Unfortunately my experience is that it's not that likely :(


Whatever we do, we need to take existing setups into account.

How would we do it in the spec without breaking working setups?  I guess
we could say that both behaviours are legal.  That would still mean we
need the qemu and linux patches, right?

-- 
MST
Re: [PATCH 0/2] virtio-balloon: make it spec compliant
Posted by David Hildenbrand 1 year, 7 months ago
Sorry for the late reply!

>> I understand that concern, IIUC it would imply that:
>>
>> a) In case of a hypervisor, we never ran with a Linux guest
>> b) In case of a guest, we never ran under QEMU
> 
> Or maybe VIRTIO_BALLOON_F_FREE_PAGE_HINT is set.

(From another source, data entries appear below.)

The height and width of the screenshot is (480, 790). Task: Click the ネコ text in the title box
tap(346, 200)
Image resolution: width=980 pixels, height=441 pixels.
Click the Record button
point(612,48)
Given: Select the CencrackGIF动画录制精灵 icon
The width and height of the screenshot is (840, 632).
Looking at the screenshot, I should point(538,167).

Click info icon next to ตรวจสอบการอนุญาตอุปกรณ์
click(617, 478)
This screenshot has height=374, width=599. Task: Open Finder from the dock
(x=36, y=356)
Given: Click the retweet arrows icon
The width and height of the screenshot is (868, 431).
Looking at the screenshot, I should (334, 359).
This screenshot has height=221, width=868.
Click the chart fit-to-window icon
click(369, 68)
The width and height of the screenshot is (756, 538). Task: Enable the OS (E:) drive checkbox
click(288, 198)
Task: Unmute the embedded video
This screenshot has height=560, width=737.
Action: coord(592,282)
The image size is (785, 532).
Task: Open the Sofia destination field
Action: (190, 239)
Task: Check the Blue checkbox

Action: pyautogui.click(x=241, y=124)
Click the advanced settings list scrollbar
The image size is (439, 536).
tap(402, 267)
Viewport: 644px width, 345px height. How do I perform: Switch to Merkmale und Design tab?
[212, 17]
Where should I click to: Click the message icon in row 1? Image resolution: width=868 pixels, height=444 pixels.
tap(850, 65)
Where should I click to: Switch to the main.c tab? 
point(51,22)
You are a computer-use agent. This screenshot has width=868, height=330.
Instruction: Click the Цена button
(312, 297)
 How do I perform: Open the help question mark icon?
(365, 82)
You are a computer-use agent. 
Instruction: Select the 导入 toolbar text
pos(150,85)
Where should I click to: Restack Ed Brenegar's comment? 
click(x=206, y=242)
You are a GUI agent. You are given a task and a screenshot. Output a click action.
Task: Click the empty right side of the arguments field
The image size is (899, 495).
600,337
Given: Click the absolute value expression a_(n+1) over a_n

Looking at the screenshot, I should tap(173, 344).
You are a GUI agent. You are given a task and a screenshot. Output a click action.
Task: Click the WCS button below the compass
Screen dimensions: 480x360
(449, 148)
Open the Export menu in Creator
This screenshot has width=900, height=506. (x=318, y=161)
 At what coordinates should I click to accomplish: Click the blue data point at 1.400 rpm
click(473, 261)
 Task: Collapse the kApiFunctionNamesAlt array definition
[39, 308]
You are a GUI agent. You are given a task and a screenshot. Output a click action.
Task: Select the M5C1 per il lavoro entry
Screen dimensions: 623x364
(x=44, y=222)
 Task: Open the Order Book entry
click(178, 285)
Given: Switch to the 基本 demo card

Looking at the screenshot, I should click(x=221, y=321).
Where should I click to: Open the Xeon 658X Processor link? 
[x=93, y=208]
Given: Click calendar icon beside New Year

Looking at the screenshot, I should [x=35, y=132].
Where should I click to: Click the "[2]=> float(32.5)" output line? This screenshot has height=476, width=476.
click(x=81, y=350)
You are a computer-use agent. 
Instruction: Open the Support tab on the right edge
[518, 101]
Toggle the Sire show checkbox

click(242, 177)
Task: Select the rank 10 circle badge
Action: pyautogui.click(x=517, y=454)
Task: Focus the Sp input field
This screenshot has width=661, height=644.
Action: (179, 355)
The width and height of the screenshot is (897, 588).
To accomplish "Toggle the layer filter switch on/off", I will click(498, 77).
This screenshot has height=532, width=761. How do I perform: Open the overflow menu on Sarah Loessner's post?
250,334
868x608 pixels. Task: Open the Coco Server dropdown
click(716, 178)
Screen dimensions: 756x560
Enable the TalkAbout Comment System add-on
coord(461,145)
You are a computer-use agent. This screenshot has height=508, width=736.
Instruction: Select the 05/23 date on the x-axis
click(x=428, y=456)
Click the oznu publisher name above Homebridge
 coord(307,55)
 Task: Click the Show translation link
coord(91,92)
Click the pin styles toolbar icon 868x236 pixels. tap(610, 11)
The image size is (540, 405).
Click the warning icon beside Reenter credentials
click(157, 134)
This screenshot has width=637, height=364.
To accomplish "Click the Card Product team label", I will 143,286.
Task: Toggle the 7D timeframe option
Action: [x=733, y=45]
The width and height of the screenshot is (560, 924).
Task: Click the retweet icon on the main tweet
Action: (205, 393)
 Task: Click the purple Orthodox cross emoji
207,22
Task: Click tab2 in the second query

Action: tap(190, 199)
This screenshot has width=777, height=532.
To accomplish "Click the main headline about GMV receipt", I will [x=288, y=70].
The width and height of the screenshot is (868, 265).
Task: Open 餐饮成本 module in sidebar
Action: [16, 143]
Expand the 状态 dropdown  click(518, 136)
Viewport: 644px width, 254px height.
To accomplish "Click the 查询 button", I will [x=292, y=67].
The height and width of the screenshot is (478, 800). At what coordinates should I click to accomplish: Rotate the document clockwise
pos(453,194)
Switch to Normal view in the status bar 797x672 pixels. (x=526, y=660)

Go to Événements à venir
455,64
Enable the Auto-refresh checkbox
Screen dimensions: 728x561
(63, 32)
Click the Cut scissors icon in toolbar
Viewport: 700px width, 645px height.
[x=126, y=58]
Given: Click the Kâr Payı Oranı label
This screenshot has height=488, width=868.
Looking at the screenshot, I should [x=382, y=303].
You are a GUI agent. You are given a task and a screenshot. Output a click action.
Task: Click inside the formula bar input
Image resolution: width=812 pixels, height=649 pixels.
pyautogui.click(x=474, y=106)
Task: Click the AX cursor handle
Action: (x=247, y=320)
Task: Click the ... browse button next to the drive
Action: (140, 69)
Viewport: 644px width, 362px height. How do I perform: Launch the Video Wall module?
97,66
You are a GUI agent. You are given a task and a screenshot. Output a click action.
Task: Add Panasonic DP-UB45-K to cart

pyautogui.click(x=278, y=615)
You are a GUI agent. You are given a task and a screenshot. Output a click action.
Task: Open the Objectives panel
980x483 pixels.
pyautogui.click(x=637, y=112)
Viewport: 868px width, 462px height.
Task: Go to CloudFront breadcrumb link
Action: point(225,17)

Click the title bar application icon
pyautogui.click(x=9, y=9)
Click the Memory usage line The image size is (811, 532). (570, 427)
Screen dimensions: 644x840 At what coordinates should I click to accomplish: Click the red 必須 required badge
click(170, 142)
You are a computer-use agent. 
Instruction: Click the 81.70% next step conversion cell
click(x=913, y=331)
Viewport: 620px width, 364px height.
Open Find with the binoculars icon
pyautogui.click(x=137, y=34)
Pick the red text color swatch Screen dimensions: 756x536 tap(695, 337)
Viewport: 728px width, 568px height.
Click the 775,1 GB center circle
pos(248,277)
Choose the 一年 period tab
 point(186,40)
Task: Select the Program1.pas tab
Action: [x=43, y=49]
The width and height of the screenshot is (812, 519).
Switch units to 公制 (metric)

Right, in which case it would be according to the spec.

>> It's certainly possible, although I would assume that most other
>> implementation candidates (e.g., cloud-hypervisor) would have complained by
>> now about Linux issues.
> 
> They either set VIRTIO_BALLOON_F_FREE_PAGE_HINT or followed linux bug to
> work around.

Okay, in the latter case it would be the unofficial way of doing it.

>> What's your experience: if someone would actually implement it according to
>> the spec, would they watch out on the virtio mailing lists for changes (or
>> even be able to vote) and would be able to comment that adjusting the spec
>> to the real first implementation is wrong?
> 
> Unfortunately my experience is that it's not that likely :(

That's what I thought, unfortunately.

> 
> 
> Whatever we do, we need to take existing setups into account.
> 
> How would we do it in the spec without breaking working setups?  I guess
> we could say that both behaviours are legal.  That would still mean we
> need the qemu and linux patches, right?

That makes sense to me. Let me take a look at the patches.

-- 
Cheers,

David / dhildenb